Evaluation of the Amorphous State
It is important to have both a clear, science-based understanding of how the amorphous active drug is formed and also a comprehensive characterization of its fundamental properties, such as Tg, water vapor sorption, and relaxation time as a function of temperature and relative humidity. These properties must be specifically assessed with respect to pertinent excipient systems in amorphous molecular dispersions containing a drug. To use the amorphous state to enhance dissolution rates or otherwise improve dosage form characteristics, methodologies must be developed to stabilize the system against physical and chemical transformations. Alternatively, if it is suspected that amorphous structure can be inadvertently introduced into a solid system, approaches must be developed to prevent such introduction or to anneal the sample to its original crystalline form without altering product performance. Such investigations are also helpful in assessing whether or not one can use polymer-drug molecular dispersions to enhance dissolution of poorly soluble drugs.
If a physical or chemical transformation is diffusion-rate limited and hence dependent on molecular mobility of the involved molecules, there should be some quantitative correlation of the overall rate constant, k, and the viscosity or relaxation time, t. Thus the dependence of t on temperature (fragility) can be used to indicate how the reaction rate might also change with temperature, if the rate is molecular mobility-dependent. Measurement of molecular mobility directly below Tg through techniques such as enthalpy relaxation, NMR, or DEA will determine what storage conditions will be required to maintain shelf-life stability below Tg.
Specifically, using only DSC, it is possible to estimate molecular mobility by measuring heat capacity or the scanning rate dependence of Tg. Solid-state NMR can be used to obtain a more complete understanding of mobility.
It is very likely that most solid-state instabilities of pharmaceutical interest and timescale occur in the process-induced disordered regions of a solid, because of the enhanced molecular mobility in these regions relative to that in the crystalline state. Therefore, attempts to characterize the amorphous state of a particular solid through measurement of relaxation times, fragility, and other amorphous characteristics can provide a basis for predicting the timescale for unacceptable solid-state degradation or crystallization as a function of temperature and relative humidity.

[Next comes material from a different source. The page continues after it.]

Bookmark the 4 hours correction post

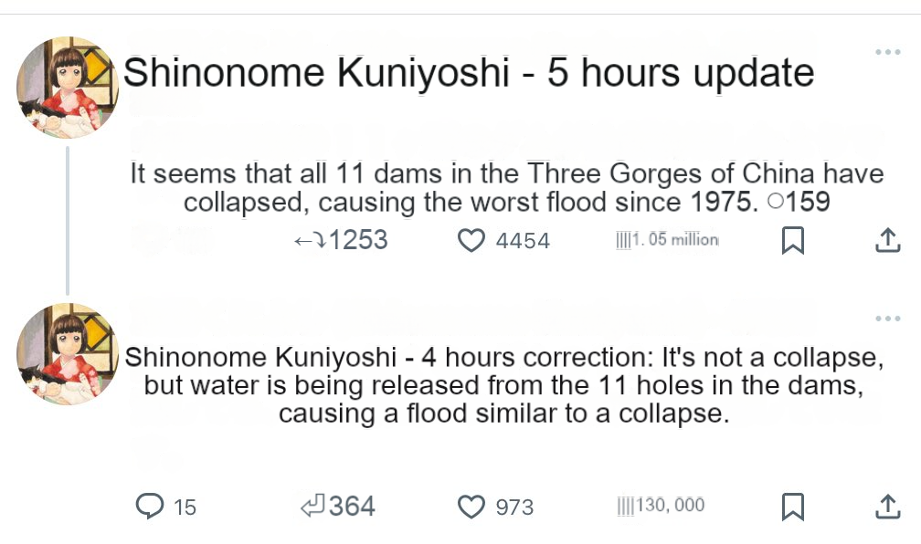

A good approach to understanding the amorphous state and predicting its stability involves:
- Complete characterization of the crystalline drug substance
- Complete characterization of the amorphous drug substance
- Preparation of stabilized amorphous systems and verification that they do not crystallize
If instabilities are introduced by processing, it should be determined if these instabilities are caused by amorphous or disordered crystalline material. Once this is determined, processing steps that introduce disorder can be eliminated or modified to achieve a more stable product. New approaches to avoid processing altogether are also considered; for example, avoiding milling by crystallizing the correct particle size.